*Kısa soru 1*: Seçilen bölüme göre Mustafa Ahmed ez-Zerkâ'nın yaptığı tasnif neyle ilgili?

Bu başlıkların belirlenmesi ve bunlara uygun kâidelerin gruplandırılması tarafımızdan yapılmakla beraber Ali Şafak’ın “Hukukun Temel İlkeleri Açısından Mecelle’ye Bir Bakış”1 adlı makalesinde yapmış olduğu tasniften de istifade edilmiştir. Anlaşıldığı kadarıyla küllî kâideler farklı bakış açıları yoluyla değişik tasnif çeşitleri elde etmeye müsaittir. Nitekim Mustafa Reşit Belgesay (ö. 1969) tarafından yapılan bir başka tasnif daha bulunmaktadır. Mustafa Ahmed ez-Zerkâ’nın (ö. 1999) meydana getirdiği bir diğer tasnif ise konu merkezli olmaktan ziyade kâidelerin yapısal özellikleri ile ilgilidir.

Buna göre kâideleri ikiye ayırmak mümkündür. Bunlardan ilki, müstakil bir asıl olup kendisinden daha genel bir kâidenin teferruatı sayılmayan temel kâideler, diğeri ise bu temel kâidelerin ayrıntısı niteliğindeki kâidelerdir.

Küllî kâideler, Hz. Peygamber’in sünnetindeki kaynakları açısından incelenirken Mecelle’deki sıra esas alınmıştır. Ancak ifade edilmelidir ki aynı konudaki çeşitli kâideler genellikle bir insicam içerisinde peş peşe gelmekle beraber bazen de birbiriyle muhteva benzerliği bulunan kâidelerin sıralama itibariyle farklı yerlerde kaydedildiği görülmüştür. Dolayısıyla, yukarıda işaret edilen konu merkezli gruplandırmaya göre incelenecek olması nedeniyle, kâidelerin bir kısmının bulundukları yerin dışında incelenmesi gerekmiştir. Ancak az evvel de ifade edildiği gibi tasnifteki izafîlik nedeniyle bu grupların içeriğinin değişmesi her zaman mümkündür.

*Verilen kayıtlar*:

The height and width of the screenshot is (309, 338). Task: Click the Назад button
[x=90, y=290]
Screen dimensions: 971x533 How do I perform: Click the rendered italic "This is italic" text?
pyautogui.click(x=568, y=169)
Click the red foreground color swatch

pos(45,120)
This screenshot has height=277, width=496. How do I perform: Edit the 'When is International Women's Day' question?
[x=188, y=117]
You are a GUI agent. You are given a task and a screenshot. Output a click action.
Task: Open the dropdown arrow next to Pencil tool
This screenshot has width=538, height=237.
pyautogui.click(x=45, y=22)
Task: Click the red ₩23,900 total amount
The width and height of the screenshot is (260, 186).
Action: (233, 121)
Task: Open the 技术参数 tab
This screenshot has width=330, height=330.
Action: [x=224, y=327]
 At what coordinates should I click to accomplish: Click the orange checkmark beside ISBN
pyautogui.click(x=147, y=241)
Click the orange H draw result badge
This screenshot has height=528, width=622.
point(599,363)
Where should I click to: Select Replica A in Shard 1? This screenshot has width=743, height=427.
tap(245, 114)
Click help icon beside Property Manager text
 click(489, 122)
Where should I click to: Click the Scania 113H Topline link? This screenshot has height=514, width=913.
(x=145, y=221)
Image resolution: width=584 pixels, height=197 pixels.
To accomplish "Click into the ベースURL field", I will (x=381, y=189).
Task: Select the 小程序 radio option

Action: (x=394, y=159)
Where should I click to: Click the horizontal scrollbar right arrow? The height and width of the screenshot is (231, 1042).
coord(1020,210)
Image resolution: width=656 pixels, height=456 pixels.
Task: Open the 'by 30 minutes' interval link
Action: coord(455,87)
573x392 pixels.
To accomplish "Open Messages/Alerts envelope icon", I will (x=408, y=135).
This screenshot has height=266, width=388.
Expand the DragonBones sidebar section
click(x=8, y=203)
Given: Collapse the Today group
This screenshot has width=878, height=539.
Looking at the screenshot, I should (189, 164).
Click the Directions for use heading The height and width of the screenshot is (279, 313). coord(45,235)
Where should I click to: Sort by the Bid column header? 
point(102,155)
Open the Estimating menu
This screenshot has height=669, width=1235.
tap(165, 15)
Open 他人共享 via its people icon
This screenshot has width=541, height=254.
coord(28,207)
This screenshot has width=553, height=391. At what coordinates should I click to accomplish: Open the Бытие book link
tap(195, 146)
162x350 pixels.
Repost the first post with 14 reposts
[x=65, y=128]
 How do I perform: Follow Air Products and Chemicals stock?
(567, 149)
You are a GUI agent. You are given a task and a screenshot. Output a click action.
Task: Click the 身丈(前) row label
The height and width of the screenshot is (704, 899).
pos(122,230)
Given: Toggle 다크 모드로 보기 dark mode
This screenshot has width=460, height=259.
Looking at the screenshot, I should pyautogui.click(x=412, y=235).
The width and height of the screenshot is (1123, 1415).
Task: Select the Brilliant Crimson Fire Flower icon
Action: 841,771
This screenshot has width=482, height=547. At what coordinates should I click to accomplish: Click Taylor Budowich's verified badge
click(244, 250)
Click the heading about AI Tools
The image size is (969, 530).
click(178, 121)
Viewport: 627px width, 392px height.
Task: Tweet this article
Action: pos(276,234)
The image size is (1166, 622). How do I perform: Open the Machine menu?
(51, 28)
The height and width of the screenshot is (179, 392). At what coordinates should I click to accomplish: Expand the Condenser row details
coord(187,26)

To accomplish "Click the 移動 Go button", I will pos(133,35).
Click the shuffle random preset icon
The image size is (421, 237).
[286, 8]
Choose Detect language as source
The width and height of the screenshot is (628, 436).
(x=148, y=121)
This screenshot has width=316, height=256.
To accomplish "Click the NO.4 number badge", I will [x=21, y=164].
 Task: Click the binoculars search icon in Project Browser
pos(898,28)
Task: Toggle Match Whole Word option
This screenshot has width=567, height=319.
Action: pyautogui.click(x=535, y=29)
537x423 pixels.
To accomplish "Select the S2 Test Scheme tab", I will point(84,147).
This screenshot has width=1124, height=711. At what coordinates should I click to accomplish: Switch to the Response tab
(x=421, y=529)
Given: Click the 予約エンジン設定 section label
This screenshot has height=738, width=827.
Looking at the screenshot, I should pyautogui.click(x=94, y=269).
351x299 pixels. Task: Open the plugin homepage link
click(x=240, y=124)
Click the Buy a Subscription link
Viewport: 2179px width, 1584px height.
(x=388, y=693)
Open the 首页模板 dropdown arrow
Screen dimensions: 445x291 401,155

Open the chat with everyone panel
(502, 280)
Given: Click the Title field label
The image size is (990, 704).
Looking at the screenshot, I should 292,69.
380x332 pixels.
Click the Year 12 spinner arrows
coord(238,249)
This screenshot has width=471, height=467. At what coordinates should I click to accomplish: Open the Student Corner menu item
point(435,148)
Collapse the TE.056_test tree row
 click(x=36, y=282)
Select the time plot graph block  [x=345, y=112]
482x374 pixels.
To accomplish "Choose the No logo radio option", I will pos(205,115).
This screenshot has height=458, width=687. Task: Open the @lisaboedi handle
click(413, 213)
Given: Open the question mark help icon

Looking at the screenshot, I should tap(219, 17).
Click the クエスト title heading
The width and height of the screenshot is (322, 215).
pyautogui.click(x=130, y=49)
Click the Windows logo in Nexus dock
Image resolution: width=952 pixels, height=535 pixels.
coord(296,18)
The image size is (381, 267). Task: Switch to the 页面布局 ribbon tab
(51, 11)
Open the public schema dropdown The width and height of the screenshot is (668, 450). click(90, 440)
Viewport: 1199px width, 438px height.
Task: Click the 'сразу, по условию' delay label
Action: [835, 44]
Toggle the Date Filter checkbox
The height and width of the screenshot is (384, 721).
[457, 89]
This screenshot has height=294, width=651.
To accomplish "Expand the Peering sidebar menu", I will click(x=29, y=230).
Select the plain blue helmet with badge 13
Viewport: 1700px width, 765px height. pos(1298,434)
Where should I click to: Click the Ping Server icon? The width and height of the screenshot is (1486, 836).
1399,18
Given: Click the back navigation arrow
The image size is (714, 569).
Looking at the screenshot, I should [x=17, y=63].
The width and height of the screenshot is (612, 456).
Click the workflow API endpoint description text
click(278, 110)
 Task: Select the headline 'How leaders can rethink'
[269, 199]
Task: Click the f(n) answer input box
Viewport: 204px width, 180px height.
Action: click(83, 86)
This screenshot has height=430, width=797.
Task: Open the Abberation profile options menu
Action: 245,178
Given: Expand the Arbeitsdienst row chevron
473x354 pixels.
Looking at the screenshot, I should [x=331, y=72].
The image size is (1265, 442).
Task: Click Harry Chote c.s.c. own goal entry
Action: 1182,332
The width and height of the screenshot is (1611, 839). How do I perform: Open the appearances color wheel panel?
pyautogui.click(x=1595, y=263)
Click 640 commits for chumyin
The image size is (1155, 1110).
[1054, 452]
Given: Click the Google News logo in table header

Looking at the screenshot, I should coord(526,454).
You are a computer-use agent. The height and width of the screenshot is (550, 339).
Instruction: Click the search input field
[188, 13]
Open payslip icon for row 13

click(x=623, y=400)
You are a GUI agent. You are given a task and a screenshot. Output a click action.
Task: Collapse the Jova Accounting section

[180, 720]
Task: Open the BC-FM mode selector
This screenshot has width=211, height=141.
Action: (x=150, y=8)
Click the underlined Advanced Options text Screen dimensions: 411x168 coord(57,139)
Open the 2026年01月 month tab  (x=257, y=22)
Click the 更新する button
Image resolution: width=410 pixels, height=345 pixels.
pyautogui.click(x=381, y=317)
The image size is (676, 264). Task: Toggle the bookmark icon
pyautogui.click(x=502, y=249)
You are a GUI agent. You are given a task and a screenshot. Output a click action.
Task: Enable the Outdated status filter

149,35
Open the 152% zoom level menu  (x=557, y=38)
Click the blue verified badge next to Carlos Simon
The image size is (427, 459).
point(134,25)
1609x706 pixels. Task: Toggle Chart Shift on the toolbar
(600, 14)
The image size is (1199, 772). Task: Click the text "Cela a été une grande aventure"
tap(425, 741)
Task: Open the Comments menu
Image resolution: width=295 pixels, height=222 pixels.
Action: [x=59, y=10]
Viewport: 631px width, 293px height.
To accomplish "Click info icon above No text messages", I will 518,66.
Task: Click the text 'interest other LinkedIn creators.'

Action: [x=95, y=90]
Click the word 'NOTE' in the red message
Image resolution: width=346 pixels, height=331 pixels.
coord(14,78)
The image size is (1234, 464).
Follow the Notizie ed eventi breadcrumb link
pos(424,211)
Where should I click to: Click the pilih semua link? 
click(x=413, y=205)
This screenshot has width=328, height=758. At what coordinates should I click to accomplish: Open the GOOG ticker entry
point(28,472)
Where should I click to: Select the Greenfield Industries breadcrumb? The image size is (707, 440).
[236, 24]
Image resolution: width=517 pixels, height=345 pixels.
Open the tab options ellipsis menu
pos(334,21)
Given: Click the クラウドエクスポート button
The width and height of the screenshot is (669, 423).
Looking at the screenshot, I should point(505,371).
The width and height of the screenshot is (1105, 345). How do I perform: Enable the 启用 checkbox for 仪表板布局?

*Kısa soru 2*: Kayıtlarda "The image size is (1166, 622)." ifadesinin geçtiği satırla başlayıp "I will point(84,147)." ifadesinin geçtiği satırla biten kısmı, iki uç satır da dahil, boş satırları atlayarak numaralı liste hâlinde yazın.

*Yazılı cevap 1*: Konu merkezli olmaktan çok kâidelerin yapısal özellikleriyle ilgili.

*Yazılı cevap 2*:
1. The image size is (1166, 622). How do I perform: Open the Machine menu?
2. (51, 28)
3. The height and width of the screenshot is (179, 392). At what coordinates should I click to accomplish: Expand the Condenser row details
4. coord(187,26)
5. To accomplish "Click the 移動 Go button", I will pos(133,35).
6. Click the shuffle random preset icon
7. The image size is (421, 237).
8. [286, 8]
9. Choose Detect language as source
10. The width and height of the screenshot is (628, 436).
11. (x=148, y=121)
12. This screenshot has width=316, height=256.
13. To accomplish "Click the NO.4 number badge", I will [x=21, y=164].
14.  Task: Click the binoculars search icon in Project Browser
15. pos(898,28)
16. Task: Toggle Match Whole Word option
17. This screenshot has width=567, height=319.
18. Action: pyautogui.click(x=535, y=29)
19. 537x423 pixels.
20. To accomplish "Select the S2 Test Scheme tab", I will point(84,147).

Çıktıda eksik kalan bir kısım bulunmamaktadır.